**Your instructions**
All of the entries should be returned without a single change.

-- Opening Marker --

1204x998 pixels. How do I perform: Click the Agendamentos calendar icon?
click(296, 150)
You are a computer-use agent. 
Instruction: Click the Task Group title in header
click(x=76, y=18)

-- Closing Marker --

**Response area**
1204x998 pixels. How do I perform: Click the Agendamentos calendar icon?
click(296, 150)
You are a computer-use agent. 
Instruction: Click the Task Group title in header
click(x=76, y=18)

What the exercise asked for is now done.